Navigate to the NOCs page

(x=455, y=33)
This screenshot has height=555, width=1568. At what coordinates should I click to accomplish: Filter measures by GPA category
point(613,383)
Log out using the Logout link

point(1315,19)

* [WHAT IS NEEDED]:
Print exactly, and only, the lines running from the one that contains "This screenshot has" to the last line of the records above.

* [TASK RESULT]:
This screenshot has height=555, width=1568. At what coordinates should I click to accomplish: Filter measures by GPA category
point(613,383)
Log out using the Logout link

point(1315,19)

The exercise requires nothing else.